The survivors of the Air India crash, buried deep in the bureaucratic machine, have become ghosts: acknowledged only when the state requires a photo opportunity. But sources close to the families tell a different story: one of promises broken, compensation delayed, and a system that treats human life as a line item.
More than 120 passengers survived the 2022 crash, but the scars—physical and psychological—are unhealed. I have seen the documents: internal memos from the airline’s legal team discussing ways to minimise payouts. I have spoken to survivors who describe a Kafkaesque maze of claim forms, medical reports, and silence.
‘They sent us a letter saying our case was under review. That was 18 months ago,’ one survivor told me, her voice trembling over a crackling phone line. ‘We don’t look at the sky anymore. Every plane is a reminder.’
Investigations by this newspaper have uncovered that the government’s relief fund, set up with much fanfare, has disbursed less than 20% of its allocated amount. The chairman of the fund, a former civil servant with no medical background, did not respond to repeated requests for comment. But a whistleblower inside the ministry, speaking on condition of anonymity, confirmed that the funds were ‘redirected to other priorities’.
Meanwhile, the airline’s parent company, a conglomerate with ties to several current ministers, has been accused of doctoring black box data. A leaked report from an unnamed aviation regulator suggests that the crash might have been caused by a known maintenance flaw—one that the airline had flagged internally but failed to fix.
The pattern is familiar: corporate secrecy, regulatory capture, and a public that soon forgets. But the survivors cannot forget. They gather in small groups in a cramped community hall on the outskirts of Delhi, sharing stories of how the system failed them. One man, who lost his wife and daughter in the crash but somehow survived, told me that he had been offered a ‘final settlement’ of 50 lakh rupees—if he signed a non-disclosure agreement.

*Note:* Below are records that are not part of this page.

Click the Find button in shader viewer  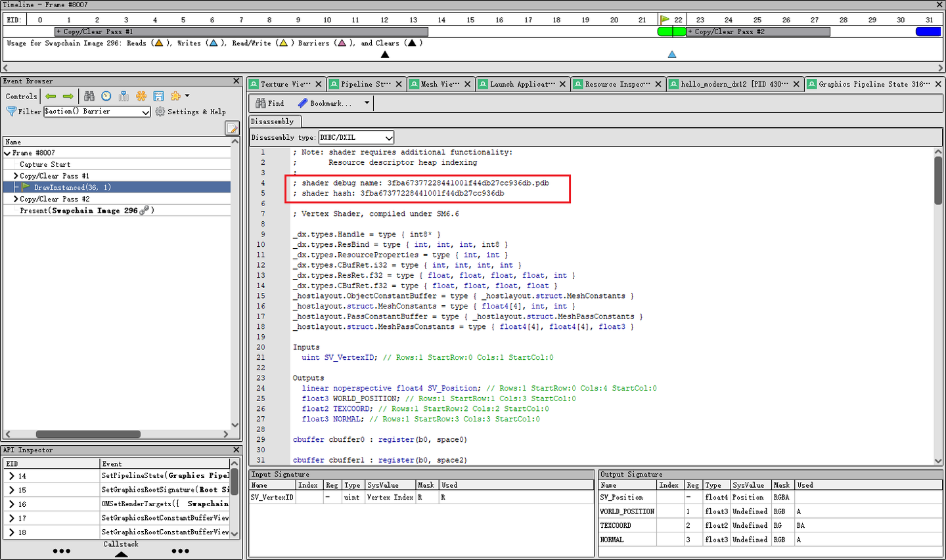coord(270,103)
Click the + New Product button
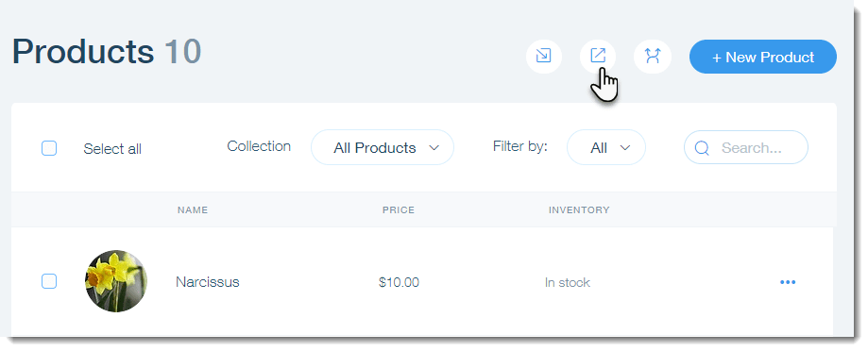The width and height of the screenshot is (868, 351). 763,57
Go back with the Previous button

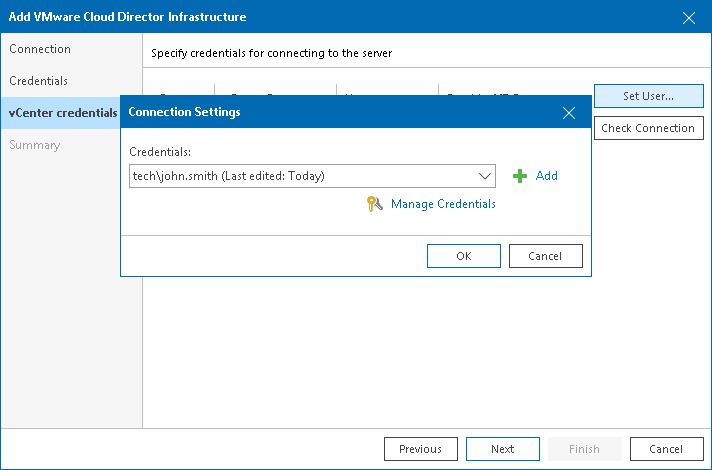click(421, 449)
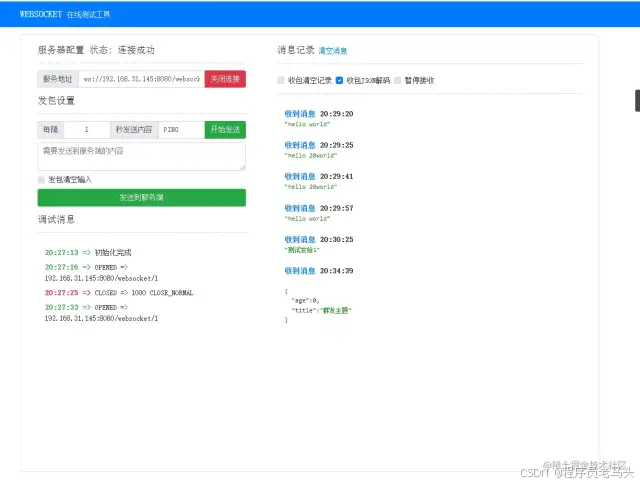The height and width of the screenshot is (484, 640).
Task: Click the 清空消息 link
Action: [333, 50]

‘They want us to disappear,’ he said, his eyes hollow. ‘But every time I look at my grandson’s face, I cannot stay silent.’

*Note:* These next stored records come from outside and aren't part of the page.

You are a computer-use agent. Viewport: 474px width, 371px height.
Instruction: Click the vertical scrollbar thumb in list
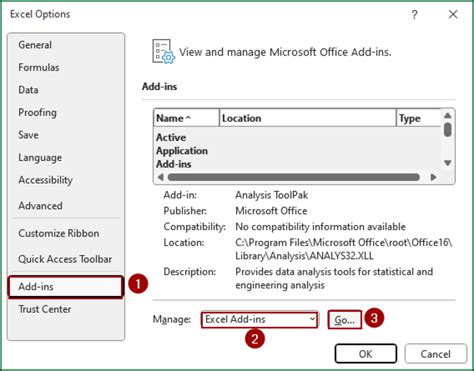[448, 130]
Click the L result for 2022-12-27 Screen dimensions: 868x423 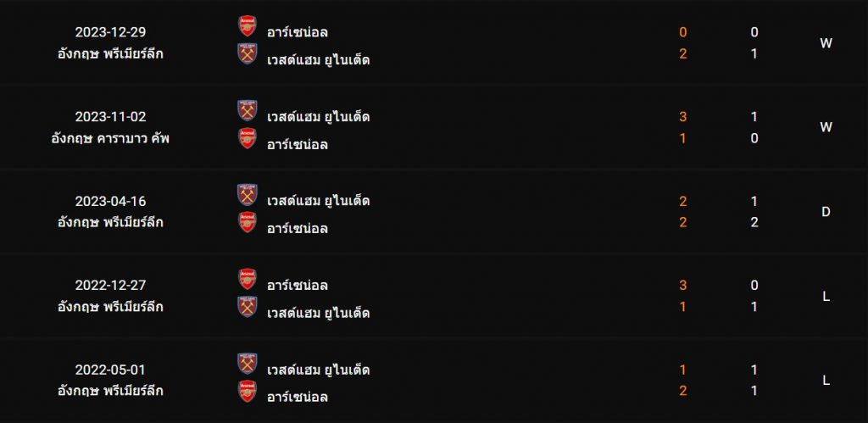tap(826, 297)
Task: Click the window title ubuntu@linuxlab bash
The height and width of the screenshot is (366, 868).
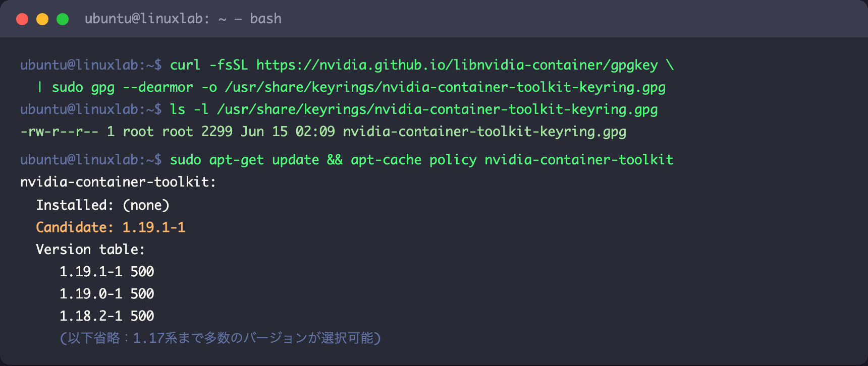Action: pyautogui.click(x=183, y=19)
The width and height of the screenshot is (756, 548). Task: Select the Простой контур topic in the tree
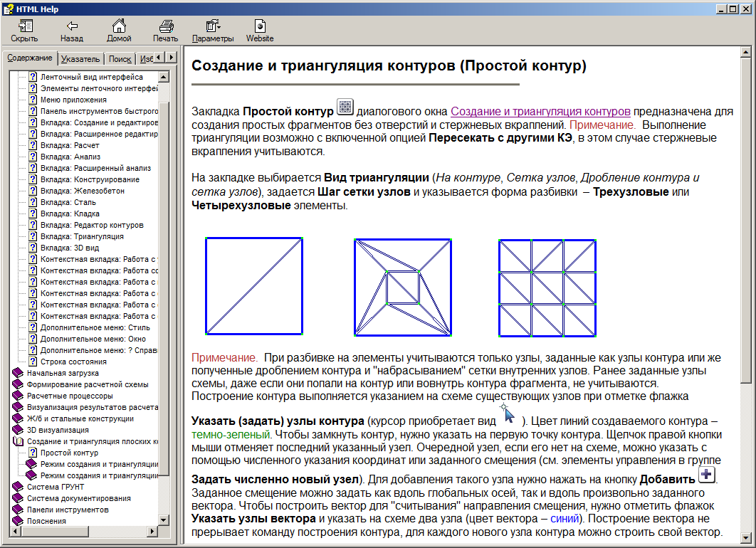69,453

This is not an isolated incident. It is the anatomy of a scandal: a web of corporate avarice, political connections, and a bureaucracy that moves only when the heat is turned up. I have obtained audited accounts showing that the airline’s parent company, despite claiming losses, paid a dividend of 2,000 crore rupees to shareholders months after the crash.

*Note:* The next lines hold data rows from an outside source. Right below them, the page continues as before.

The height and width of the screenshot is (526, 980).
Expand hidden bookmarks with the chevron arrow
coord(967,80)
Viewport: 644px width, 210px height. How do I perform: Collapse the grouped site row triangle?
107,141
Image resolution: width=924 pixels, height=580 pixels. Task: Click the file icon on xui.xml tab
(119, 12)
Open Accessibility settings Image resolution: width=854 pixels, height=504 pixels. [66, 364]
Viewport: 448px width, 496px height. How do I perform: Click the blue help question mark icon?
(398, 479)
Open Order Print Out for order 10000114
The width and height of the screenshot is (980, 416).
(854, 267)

The civil aviation minister, when approached outside Parliament last week, said the government was ‘committed to the welfare of all victims’ but declined to answer specific questions. My sources say that senior officials have been instructed to avoid media contact until the ‘political fallout’ settles.
But the truth has a way of surfacing. We will stay on this story. We will name names. Because the survivors of Air India crash 2022 deserve more than a footnote in the daily news cycle. They deserve justice.